In this close-up and enhanced image of the figure in the park, an argument could be made for human facial features. Also, here and in the actual video, it does seem to suggest that he/she/it was wearing something with short sleeves.
"Although I think this is a fun video, it's what we call in the entertainment industry, "highly produced," said Ben Hansen, a frequent Bigfoot researcher and former lead investigator of the Syfy Channel series, "Fact or Faked: Paranormal Files."
"The videographer provides no explanation as to why there are record, battery and camera setting icons superimposed on the screen. If he was really setting up a live streaming web channel, why the additional frills? It's more likely he was trying to Hollywood-ize his video, much in the same way we see in 'found footage' films, like 'The 4th Kind,' 'Paranormal Activity,' 'Apollo 18,' etc.
"By adding graphics, the director hopes to give the impression that the footage came straight from the camera without editing," Hansen said. "While he wants us to believe that we're looking at continuous raw footage, there are obvious edit points at the 1:07 and 1:13 minute marks where the video is looped to replay. If there's any doubt, look at the same bird that flies across the lower part of the screen at 1:11 and then again at 1:17.
"Why would you stop the recording immediately after the supposed Bigfoot disappears behind the tree? More than suspicious, especially because the videographer allegedly wasn't even present to stop the video. Later, when he went home to edit the video, he realized it didn't seem believable to have the video stop right after the creature disappeared from view. Solution? Borrow some footage from another segment of the video and just loop it to give more filler time at the end."
Brooklyn Paper writer Hurowitz has watched the video several times and is still skeptical about the whole thing.

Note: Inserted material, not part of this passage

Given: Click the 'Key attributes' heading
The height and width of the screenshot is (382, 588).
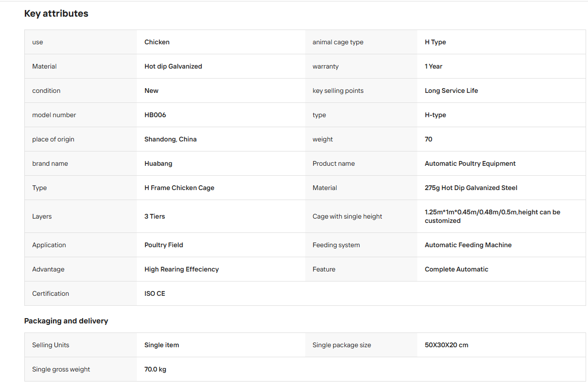Looking at the screenshot, I should 56,13.

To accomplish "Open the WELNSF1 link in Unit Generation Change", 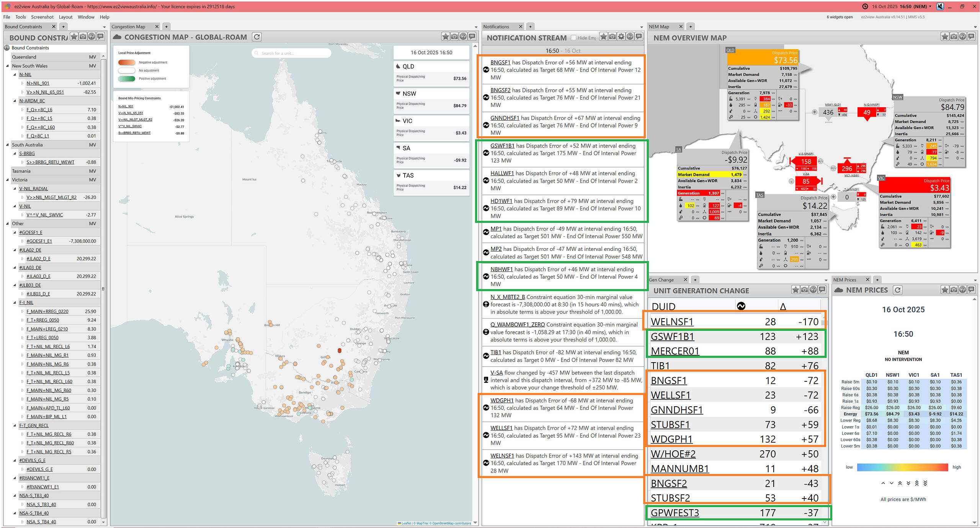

"It sets off all sorts of alarm bells for any journalist. Bigfoot in Prospect Park is patently absurd and we can't even prove that the video was taken in Prospect Park."
But Strark maintains the truthfulness of his tale.
"The park was closed, there weren't any people around, and that figure didn't look like it was just a guy wearing a coat -- it looked like a full body of hair to me. It looked like what I would've called a Bigfoot.
"I'm more of a believer after all of this and I want to do more investigation over there at the park -- maybe set up more cameras and we'll see what people think. I don't want a big backlash on me and not really interested in having anymore attention drawn to me."